In the HC group, we found that participants who demonstrated poorer executive functioning displayed a tendency to make more fixations on images of fear and surprise. We also observed that increases in the number of fixations made to surprise facial expressions were associated with decreased accuracy for the recognition of this emotion. We suggest that these findings may indicate that those HC participants who are better able to draw upon executive functioning abilities demonstrate a more organized analysis of facial expressions, which is associated with better identification accuracy.
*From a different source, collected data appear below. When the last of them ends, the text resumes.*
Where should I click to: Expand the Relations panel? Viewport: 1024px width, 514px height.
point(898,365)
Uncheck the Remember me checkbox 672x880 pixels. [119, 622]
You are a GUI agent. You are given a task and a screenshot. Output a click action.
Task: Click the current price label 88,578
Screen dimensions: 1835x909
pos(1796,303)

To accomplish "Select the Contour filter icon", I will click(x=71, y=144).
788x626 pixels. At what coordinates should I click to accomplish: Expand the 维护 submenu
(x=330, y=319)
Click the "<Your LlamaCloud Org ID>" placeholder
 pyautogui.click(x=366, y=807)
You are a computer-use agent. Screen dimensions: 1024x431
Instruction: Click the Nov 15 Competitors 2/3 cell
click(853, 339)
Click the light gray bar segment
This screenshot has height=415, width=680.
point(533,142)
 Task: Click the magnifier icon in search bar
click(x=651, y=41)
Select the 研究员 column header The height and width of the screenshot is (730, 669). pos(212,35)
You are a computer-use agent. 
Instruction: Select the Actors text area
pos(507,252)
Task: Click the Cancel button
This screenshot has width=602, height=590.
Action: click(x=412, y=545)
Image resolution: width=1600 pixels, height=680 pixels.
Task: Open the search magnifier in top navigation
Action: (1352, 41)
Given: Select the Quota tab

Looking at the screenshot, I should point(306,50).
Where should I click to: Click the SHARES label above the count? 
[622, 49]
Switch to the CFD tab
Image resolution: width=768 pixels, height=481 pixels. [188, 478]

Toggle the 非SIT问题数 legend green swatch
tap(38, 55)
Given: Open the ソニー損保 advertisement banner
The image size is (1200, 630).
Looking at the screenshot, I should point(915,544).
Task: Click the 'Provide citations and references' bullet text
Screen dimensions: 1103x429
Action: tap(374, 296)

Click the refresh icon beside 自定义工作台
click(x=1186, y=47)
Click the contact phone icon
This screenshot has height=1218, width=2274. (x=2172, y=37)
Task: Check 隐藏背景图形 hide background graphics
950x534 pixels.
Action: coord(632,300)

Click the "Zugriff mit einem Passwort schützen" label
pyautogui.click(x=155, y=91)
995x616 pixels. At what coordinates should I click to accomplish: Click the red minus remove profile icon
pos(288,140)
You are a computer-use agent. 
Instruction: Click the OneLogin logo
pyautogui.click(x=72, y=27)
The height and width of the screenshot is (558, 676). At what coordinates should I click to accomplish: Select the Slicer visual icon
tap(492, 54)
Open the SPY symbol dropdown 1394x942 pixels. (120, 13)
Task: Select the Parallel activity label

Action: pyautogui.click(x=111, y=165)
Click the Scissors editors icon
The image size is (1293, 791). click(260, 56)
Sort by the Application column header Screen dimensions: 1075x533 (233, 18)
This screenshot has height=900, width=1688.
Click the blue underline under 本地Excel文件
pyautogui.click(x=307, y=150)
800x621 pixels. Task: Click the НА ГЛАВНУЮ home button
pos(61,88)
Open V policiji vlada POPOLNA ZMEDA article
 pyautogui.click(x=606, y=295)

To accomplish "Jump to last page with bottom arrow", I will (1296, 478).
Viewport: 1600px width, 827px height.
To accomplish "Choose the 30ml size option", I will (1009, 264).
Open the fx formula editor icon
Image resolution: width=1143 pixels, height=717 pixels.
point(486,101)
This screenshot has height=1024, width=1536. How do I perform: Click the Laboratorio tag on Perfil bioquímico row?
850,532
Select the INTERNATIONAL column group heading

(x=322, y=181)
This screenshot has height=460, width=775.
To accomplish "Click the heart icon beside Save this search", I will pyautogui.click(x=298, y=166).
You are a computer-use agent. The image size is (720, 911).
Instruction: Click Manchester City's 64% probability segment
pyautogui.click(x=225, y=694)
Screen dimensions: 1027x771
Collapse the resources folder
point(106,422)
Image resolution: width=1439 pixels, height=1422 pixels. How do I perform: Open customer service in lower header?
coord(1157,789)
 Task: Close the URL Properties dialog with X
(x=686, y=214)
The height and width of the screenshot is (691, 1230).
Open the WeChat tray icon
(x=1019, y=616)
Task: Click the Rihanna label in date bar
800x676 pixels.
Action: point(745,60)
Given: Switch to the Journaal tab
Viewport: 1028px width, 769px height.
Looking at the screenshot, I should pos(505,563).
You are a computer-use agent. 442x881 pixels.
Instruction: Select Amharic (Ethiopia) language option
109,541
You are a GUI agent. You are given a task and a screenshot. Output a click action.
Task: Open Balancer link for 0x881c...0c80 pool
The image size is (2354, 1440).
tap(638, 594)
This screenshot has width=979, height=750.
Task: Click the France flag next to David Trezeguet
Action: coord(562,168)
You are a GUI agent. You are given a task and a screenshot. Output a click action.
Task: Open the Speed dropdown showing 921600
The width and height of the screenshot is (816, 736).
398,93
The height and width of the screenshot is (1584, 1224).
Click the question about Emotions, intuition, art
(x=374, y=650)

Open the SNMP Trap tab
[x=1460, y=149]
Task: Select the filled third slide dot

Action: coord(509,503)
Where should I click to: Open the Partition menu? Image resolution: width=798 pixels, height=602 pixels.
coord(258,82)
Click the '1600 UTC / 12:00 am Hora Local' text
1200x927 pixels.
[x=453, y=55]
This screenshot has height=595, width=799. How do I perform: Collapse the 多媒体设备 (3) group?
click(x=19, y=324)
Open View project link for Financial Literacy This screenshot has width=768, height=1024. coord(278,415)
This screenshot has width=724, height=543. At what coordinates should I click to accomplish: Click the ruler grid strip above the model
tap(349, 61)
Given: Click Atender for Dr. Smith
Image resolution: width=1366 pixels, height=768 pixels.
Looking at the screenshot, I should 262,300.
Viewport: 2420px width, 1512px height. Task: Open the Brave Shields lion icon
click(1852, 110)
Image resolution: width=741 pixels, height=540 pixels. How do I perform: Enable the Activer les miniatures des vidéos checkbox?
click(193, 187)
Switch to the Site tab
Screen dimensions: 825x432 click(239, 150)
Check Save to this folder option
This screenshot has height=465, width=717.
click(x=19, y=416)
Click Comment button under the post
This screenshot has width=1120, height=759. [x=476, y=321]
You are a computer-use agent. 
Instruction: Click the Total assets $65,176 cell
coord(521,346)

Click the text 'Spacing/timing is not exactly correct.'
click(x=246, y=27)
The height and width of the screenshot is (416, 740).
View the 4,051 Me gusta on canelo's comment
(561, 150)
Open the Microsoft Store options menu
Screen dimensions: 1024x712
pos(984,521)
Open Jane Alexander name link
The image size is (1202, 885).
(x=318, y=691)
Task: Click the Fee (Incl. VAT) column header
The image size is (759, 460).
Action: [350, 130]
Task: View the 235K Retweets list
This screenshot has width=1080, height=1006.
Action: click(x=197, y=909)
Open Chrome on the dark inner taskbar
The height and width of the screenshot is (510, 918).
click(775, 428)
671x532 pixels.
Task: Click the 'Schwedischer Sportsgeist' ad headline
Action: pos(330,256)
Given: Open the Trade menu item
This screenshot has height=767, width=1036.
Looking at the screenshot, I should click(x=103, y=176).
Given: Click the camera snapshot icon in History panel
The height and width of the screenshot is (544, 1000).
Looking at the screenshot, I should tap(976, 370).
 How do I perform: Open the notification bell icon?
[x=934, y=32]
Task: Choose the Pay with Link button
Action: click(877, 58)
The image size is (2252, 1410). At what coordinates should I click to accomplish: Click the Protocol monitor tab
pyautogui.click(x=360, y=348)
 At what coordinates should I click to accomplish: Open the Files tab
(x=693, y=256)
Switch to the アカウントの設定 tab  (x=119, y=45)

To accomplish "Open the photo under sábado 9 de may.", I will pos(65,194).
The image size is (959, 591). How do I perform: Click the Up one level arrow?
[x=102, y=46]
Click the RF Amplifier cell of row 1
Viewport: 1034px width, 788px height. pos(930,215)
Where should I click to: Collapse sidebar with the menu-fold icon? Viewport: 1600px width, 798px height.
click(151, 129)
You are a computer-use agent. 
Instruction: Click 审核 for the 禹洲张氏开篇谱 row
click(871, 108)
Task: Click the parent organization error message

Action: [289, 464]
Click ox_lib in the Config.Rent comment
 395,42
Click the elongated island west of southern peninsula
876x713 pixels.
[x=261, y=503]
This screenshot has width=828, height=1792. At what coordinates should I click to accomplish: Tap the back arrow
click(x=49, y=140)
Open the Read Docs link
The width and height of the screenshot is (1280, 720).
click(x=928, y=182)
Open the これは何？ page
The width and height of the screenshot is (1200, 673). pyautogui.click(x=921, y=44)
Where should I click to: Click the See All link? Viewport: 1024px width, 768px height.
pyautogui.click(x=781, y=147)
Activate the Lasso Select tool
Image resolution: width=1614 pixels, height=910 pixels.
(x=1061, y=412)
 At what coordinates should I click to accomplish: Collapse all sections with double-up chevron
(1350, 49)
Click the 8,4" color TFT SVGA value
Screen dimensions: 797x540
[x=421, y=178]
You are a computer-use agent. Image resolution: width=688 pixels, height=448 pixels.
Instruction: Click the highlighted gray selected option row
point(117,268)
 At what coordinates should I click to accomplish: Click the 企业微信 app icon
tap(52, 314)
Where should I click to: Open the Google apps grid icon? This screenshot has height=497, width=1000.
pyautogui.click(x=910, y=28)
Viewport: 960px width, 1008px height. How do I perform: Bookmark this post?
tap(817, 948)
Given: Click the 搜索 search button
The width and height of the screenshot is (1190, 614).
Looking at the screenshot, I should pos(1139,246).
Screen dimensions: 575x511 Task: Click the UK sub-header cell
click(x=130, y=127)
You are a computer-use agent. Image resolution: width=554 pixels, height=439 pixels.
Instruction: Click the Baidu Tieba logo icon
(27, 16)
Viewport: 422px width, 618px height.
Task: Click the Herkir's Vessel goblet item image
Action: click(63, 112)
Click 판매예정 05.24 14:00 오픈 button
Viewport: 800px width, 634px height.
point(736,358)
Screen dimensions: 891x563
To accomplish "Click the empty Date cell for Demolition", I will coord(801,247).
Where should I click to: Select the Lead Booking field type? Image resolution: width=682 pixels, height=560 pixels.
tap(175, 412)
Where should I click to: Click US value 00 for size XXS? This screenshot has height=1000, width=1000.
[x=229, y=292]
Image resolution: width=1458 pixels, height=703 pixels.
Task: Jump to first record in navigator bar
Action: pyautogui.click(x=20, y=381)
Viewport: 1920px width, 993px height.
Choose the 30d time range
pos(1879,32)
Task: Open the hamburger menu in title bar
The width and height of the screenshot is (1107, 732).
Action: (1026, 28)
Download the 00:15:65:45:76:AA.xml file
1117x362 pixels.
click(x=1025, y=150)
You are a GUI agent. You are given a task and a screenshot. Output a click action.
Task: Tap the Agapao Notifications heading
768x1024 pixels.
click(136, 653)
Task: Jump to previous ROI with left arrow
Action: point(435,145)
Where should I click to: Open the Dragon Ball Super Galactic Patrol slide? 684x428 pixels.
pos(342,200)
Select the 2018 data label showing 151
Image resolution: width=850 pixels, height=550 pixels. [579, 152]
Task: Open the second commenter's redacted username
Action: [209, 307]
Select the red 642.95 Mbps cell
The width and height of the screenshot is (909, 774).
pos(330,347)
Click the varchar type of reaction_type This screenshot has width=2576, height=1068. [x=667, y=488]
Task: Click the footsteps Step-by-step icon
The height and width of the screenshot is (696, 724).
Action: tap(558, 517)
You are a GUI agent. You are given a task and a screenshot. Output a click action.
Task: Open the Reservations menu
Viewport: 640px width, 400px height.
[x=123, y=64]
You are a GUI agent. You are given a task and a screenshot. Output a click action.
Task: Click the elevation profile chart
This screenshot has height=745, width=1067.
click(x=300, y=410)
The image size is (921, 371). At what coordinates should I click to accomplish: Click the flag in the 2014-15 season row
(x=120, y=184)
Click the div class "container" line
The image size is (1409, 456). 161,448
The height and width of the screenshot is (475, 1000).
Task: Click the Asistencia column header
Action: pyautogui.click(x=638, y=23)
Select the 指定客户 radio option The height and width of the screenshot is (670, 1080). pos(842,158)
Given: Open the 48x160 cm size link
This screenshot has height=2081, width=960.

Differences in the relation of frontal-lobe functions to visual scanning behaviors in the PD and HC groups are conceivable despite an overall lack of group differences on measures of executive function. It is suspected that the DLPFC and ACC, which underlie performance on the executive function measures used in this study (MacDonald et al., 2000; Zakzanis et al., 2005), are also involved in the integration of cognitive and emotional information (Gray et al., 2002; Yamasaki et al., 2002). It is possible that reductions in the integrity of the DLPFC and ACC may affect information extraction patterns on a task that involves both cognitive and emotional processing (e.g., facial emotion categorization) in individuals with weaknesses in both cognitive and emotional processing (i.e., individual PD participants) differently than they would in persons with weaknesses in cognitive abilities alone (i.e., individual HC participants). Given the dual role that the DLPFC and ACC play in cognitive and emotional integration, the correlation between scanning patterns and executive function abilities in PD may reflect the additive effect that difficulties in both cognitive and emotional processes have on visual scanning patterns in these patients. Hence, it is possible that PD-related abnormalities in emotional processing networks, which may involve ventral stream processes originating in the ventral striatum, amygdala, and prefrontal cortices (Clark et al., 2008), may combine with abnormalities in cognitive networks that involve the DLPFC and ACC to result in the observed differences in visual scanning patterns. This hypothesis will require further examination in future studies. Such investigations appear merited based on our observation of significant correlations between executive function measures with visual scanning behaviors. Our results are also consistent with findings that the DLPFC and ACC play a significant role in eye movement control and decisional processes governing oculomotor behavior (Gaymard et al., 1998; Pierrot-Deseilligny, Muri, Nyffeler, & Milea, 2005; Pierrot-Deseilligny, Ploner, Muri, Gaymard, & Rivaud-Pechoux, 2002). Consequently, it is not surprising that changes in the functional integrity of these regions would also be associated with modifications in visual information extraction patterns in our participants.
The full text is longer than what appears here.